Transporte de electrones: la molécula de glucosa ya se ha degradado. Los electrones liberados en el ciclo de Krebs van a generar ATP por medio de unos pasos donde éstos se transfieren en una cadena de transporte de electrones. Esto ocurre en la membrana interna de la mitocondria. El nivel mayor de energía lo conforman los transportadores iniciales de electrones, las moléculas de NADH y FADH2. Van a traspasar a lo largo de la cadena los electrones hacia otros aceptores y transportadores de energía siguientes, conocidos como citocromos, formados por proteína y éstos son iguales entre sí pero las diferencias escazas van a determinar niveles de energía diferentes; a medida que se termina la cadena, el nivel de electrones es cada vez menor. Cuando el traspase de electrones a través de la cadena de transporte de electrones termina, los electrones forman oxigeno y también se combinan con protones formando una molécula de agua. La formación de ATP final por medio de ADP y fosfato se conoce como fosforilación oxidativa.

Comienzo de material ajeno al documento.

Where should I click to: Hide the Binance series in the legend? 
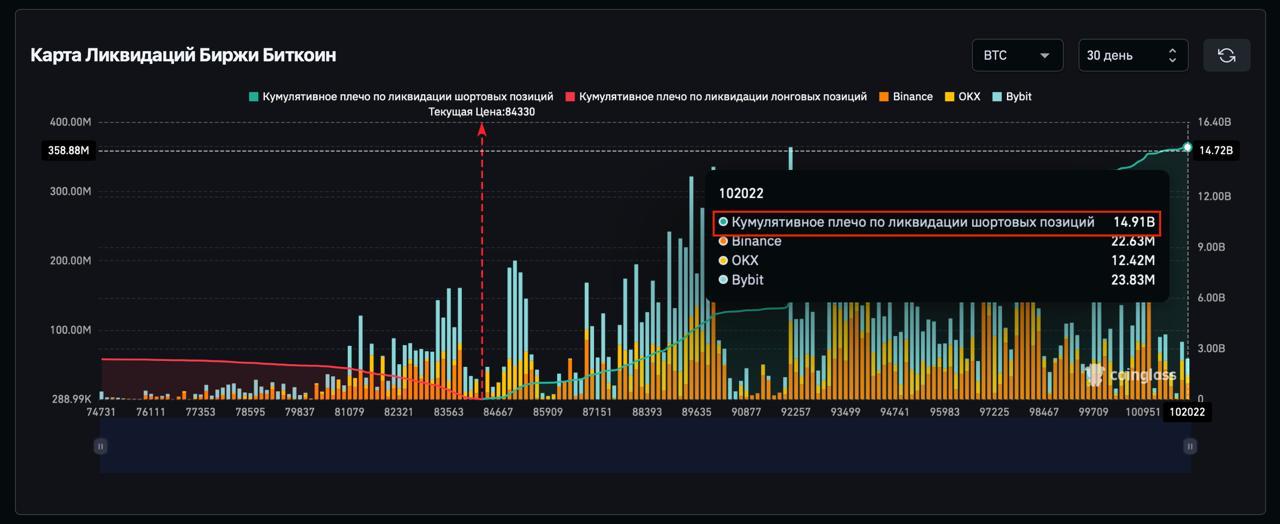tap(906, 97)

Mecanismo de fosforilación oxidativa, acoplamiento quimiosmótico: lo que permite la fosforilación oxidativa (formación de ATP por medio del agregado de fosfato a una molécula de ADP) es un proceso conocido como acoplamiento quimiosmótico que consiste en el paso de protones de la matriz mitocondrial hacia el espacio intermembranoso, los cuales también pueden traspasar la membrana externa permeable hacia el citoplasma. Esto ocurre a medida que los electrones se transportan a lo largo de la cadena de transporte de electrones. La cadena está formada por 3 complejos proteicos que son proteínas integrales de la membrana mitocondrial interna o cresta, que actúan como bombas de protones y pueden transferirlos hacia el espacio intermembranoso. Esto ocurre gracias a la energía liberada por los electrones que pasan por la cadena. Finalmente, parte de los hidrógenos del espacio intermembranoso, van a traspasar un complejo llamado ATP sintetasa, a favor del gradiente de concentración, y ésta energía va a sintetizar ATP a partir de ADP y fosfato.

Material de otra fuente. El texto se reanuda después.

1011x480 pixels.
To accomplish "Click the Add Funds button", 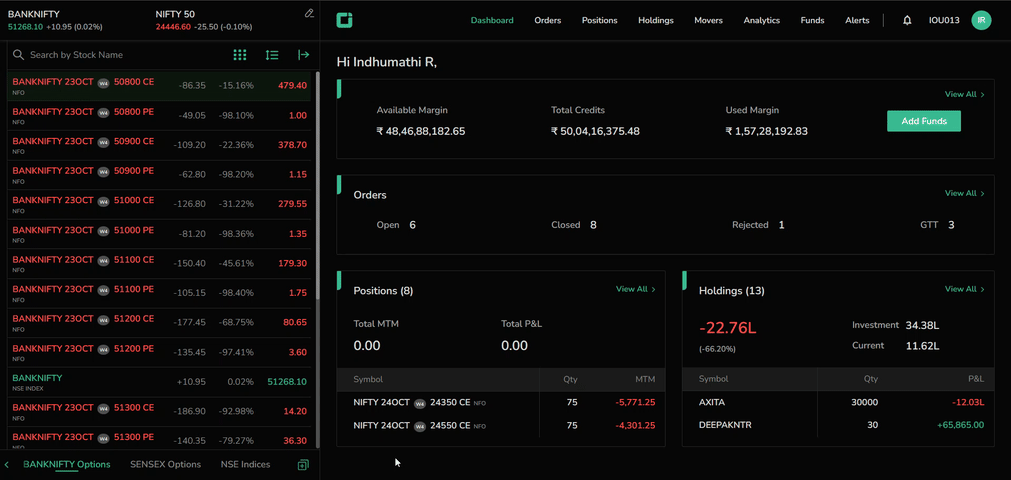I will 923,121.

Los procesos de glucolisis y respiración, están regulados de acuerdo a las necesidades energéticas de la célula. En todo el proceso de oxidación de glucosa a dióxido de carbono y agua, se generan aproximadamente 38 moléculas de ATP. El ATP es usado para impulsar las reacciones endergónicas necesarias de los organismos. Para que ocurran las reacciones catabólicas y anabólicas, debe haber un suministro constante de moléculas orgánicas, como grasas, polisacáridos y proteínas, que puedan ser degradadas para producir energía y deben estar presentes para actuar como ladrillos de la construcción. Sin el suministro de estas moléculas, las vías metabólicas dejan de funcionar y la vida del organismo finaliza.